POV-Ray : Newsgroups : povray.off-topic : Monads in C# : Re: Monads in C# Server Time
29 Jul 2024 02:31:46 EDT (-0400)
  Re: Monads in C#  
From: Orchid Win7 v1
Date: 1 Apr 2013 17:04:24
Message: <5159f658$1@news.povray.org>
On 01/04/2013 04:12 PM, Warp wrote:
> Orchid Win7 v1<voi### [at] devnull>  wrote:
>> Really, a monad is
>> simply a specific way of chaining operations together; nothing more
>> complicated than that.
>
> And this is somehow different from just a regular function somehow?

Well, yeah, that's the crux of the matter.

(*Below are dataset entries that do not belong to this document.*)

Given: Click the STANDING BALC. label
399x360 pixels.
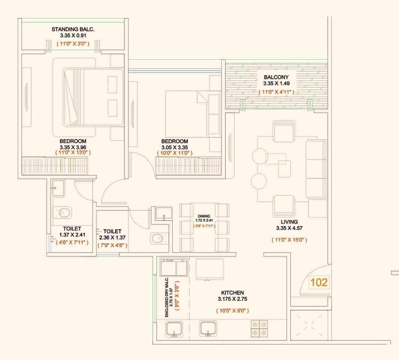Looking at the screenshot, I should point(73,29).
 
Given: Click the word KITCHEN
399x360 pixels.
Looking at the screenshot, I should point(233,293).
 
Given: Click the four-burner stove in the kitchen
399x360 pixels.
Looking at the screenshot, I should point(259,327).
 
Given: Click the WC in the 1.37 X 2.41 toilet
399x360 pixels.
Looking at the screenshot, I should point(64,213).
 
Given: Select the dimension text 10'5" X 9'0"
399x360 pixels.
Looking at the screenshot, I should point(233,310).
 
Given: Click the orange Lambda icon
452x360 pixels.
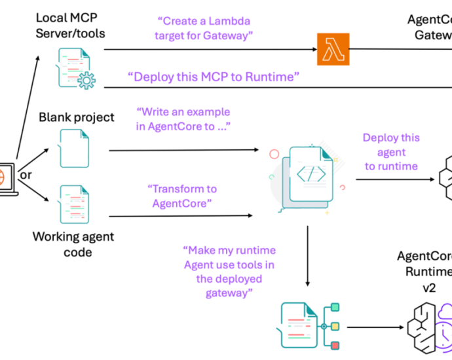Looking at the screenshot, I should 333,49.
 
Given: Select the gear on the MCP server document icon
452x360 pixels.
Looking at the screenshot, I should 85,79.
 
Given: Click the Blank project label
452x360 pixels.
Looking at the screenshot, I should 76,118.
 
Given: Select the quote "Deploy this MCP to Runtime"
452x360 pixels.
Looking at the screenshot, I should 214,77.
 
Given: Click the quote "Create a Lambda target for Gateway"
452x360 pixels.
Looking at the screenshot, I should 204,28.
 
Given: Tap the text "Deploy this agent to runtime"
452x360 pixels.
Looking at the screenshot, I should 391,152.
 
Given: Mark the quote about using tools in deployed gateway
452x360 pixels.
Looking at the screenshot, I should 229,271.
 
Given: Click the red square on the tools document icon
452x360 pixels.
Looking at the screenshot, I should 335,346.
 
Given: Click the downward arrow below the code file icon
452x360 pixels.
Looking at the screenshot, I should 307,255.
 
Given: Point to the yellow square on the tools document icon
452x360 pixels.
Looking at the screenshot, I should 335,326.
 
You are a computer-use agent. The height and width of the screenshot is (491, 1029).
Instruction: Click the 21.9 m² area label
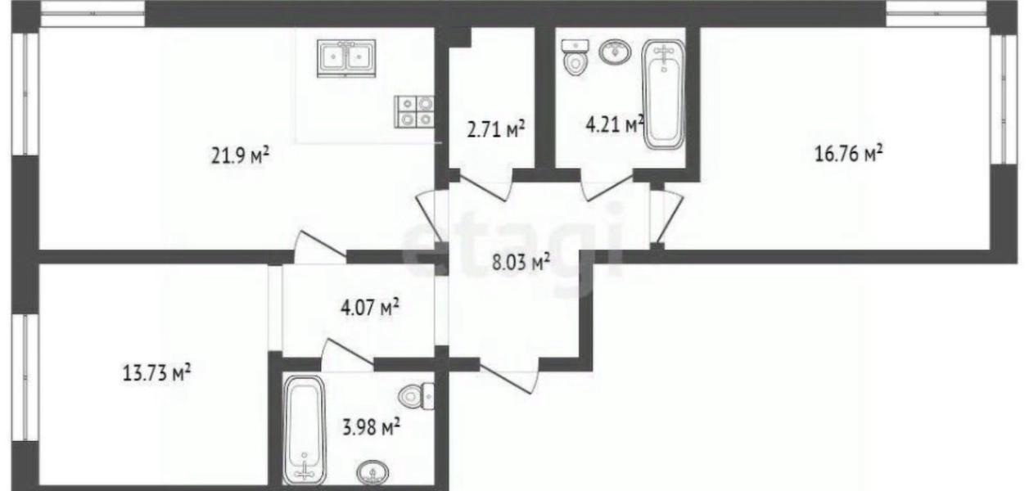[x=240, y=155]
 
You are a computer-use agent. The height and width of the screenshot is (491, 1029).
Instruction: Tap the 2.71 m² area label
[x=495, y=129]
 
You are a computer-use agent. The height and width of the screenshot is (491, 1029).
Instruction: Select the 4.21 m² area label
[x=615, y=124]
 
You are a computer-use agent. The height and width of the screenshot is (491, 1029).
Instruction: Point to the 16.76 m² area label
[x=849, y=153]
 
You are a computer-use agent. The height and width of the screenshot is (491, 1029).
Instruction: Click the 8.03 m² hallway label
[x=521, y=263]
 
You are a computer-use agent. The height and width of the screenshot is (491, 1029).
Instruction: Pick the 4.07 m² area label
[x=370, y=307]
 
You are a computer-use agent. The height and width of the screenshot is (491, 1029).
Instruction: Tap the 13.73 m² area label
[x=156, y=373]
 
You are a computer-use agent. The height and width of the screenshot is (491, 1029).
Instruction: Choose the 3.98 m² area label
[x=371, y=427]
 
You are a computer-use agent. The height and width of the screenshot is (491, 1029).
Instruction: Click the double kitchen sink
[x=346, y=58]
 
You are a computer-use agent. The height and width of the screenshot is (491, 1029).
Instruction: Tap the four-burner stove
[x=413, y=111]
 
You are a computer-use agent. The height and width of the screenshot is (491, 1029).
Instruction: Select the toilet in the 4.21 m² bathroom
[x=575, y=57]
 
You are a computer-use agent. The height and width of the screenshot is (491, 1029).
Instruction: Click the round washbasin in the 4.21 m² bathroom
[x=615, y=51]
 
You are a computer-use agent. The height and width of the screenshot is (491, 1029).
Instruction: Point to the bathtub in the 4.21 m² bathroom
[x=663, y=94]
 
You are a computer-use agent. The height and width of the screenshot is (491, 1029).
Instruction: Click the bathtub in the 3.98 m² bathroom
[x=304, y=430]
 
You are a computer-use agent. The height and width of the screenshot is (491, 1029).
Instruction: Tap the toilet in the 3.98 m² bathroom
[x=416, y=396]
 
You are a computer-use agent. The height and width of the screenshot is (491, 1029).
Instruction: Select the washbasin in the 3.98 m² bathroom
[x=372, y=473]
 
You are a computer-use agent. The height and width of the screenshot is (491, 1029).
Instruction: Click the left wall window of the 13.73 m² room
[x=25, y=377]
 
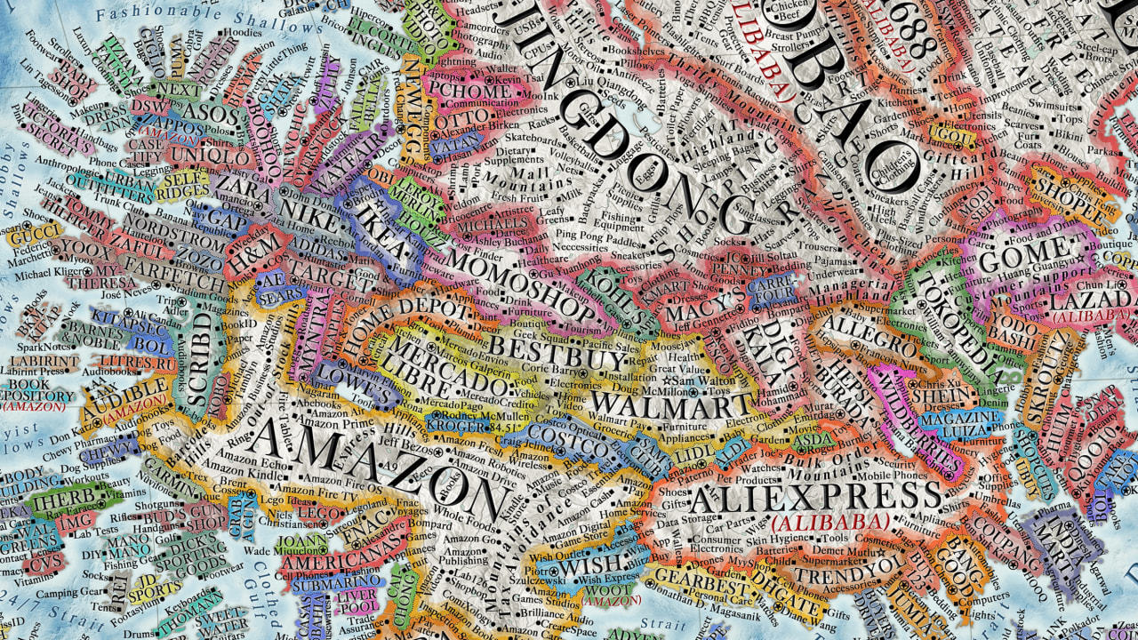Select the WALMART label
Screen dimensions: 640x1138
coord(671,406)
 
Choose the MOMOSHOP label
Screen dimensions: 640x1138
coord(520,284)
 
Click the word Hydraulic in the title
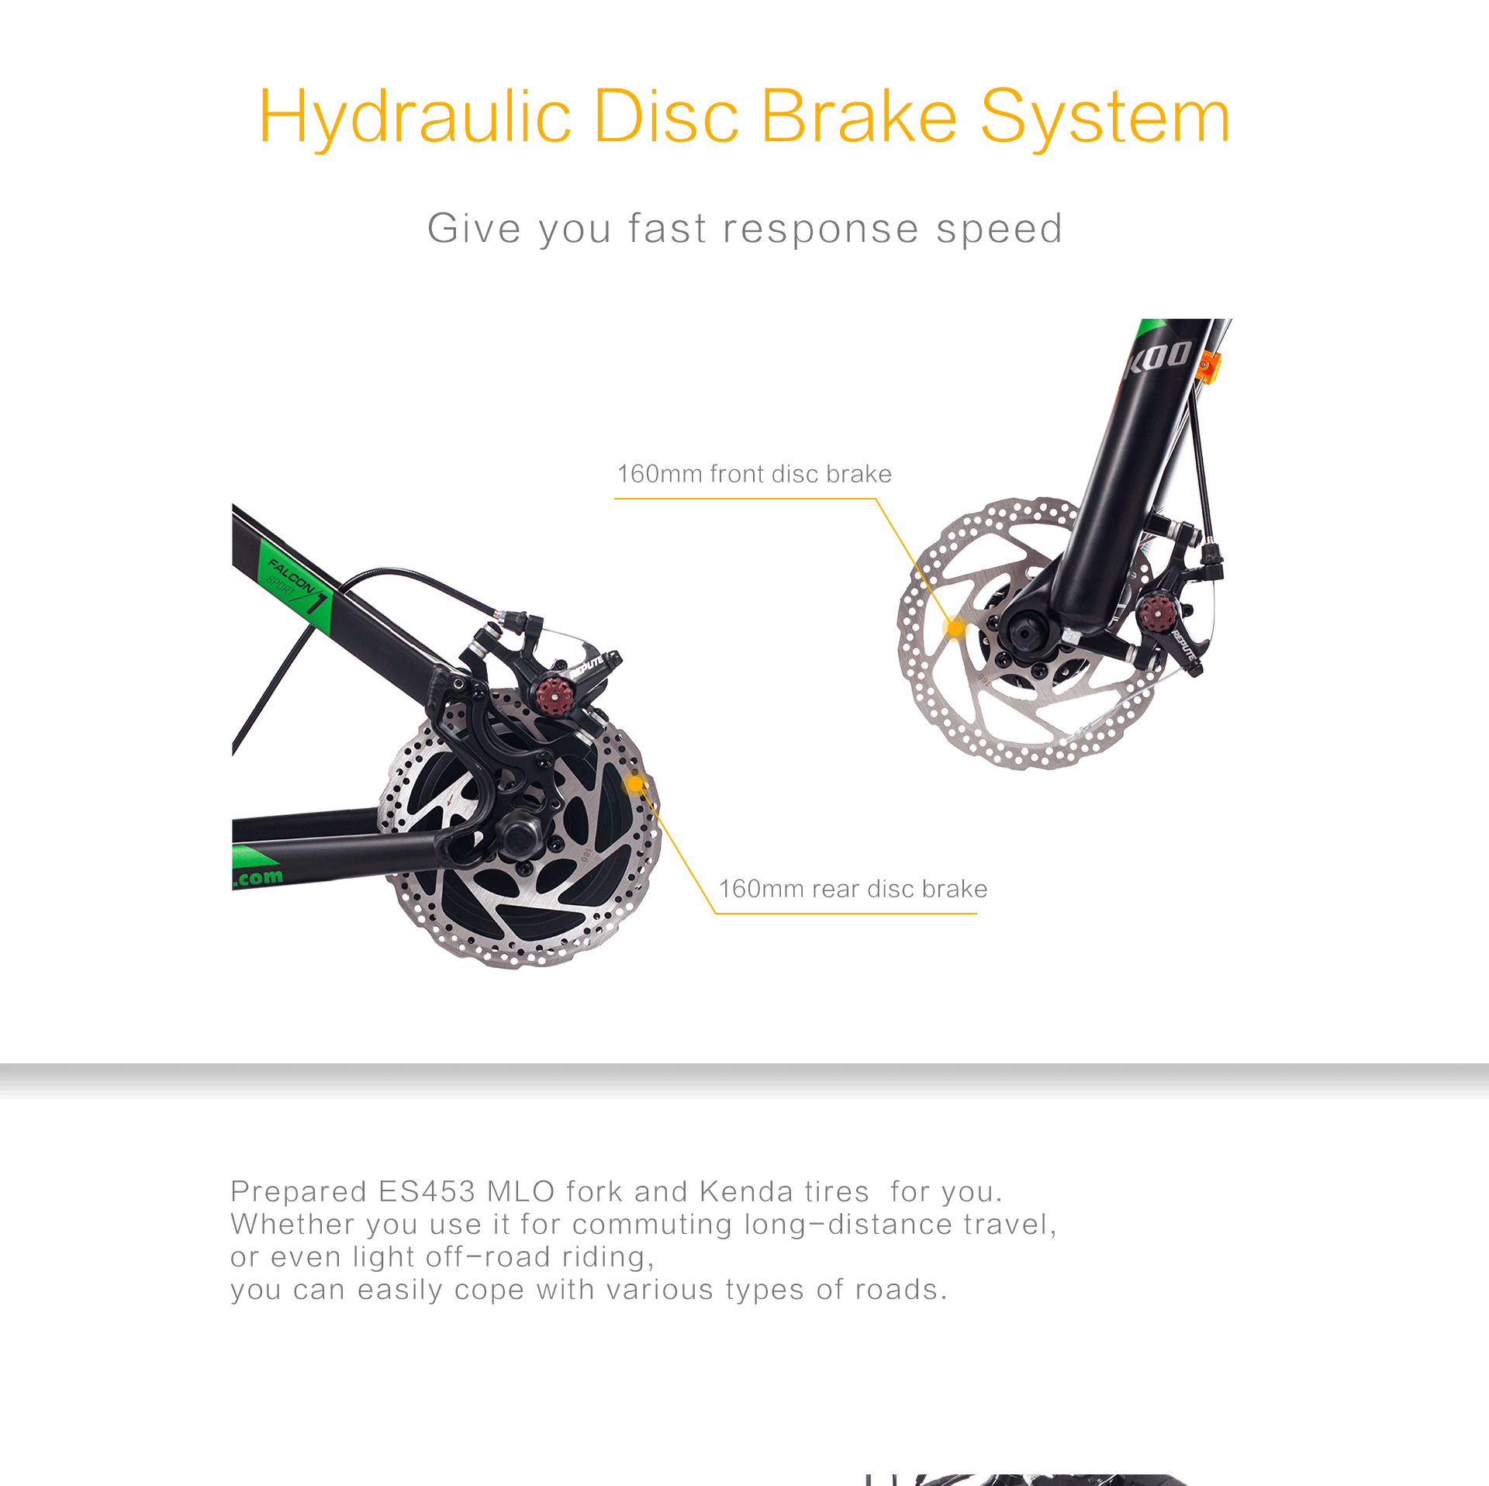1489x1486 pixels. pyautogui.click(x=415, y=118)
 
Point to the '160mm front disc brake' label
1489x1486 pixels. pyautogui.click(x=754, y=474)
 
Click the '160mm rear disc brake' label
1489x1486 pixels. pyautogui.click(x=853, y=889)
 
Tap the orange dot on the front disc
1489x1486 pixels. pyautogui.click(x=955, y=627)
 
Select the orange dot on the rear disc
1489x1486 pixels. pyautogui.click(x=636, y=785)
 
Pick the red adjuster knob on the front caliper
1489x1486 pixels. pyautogui.click(x=1157, y=613)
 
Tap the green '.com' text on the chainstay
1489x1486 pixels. pyautogui.click(x=258, y=878)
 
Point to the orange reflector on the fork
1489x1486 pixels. pyautogui.click(x=1208, y=367)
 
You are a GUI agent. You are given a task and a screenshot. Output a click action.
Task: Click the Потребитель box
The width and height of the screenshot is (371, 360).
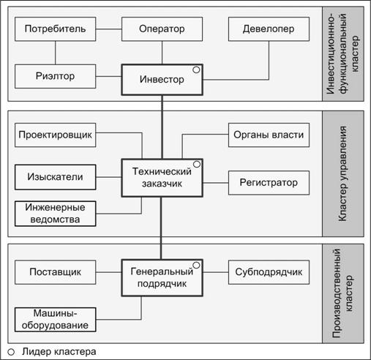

In a pure language like Haskell, a *function* takes several inputs and 
produces an output, and that's all it's allowed to do. If you want to do 
something more complicated, you represent it as a monad.

Now, if you're working in an OO language, then you automatically have 
access to facilities like I/O, global variables, exception handling and 
so on. So you don't need a monad to represent these things.

But now suppose that you want some facility that the OO framework 
doesn't natively support. Whether it's non-deterministic computation or 
backtracking or partial failure or atomic transactions or whatever... A 
monad is one possible way of dealing with these things.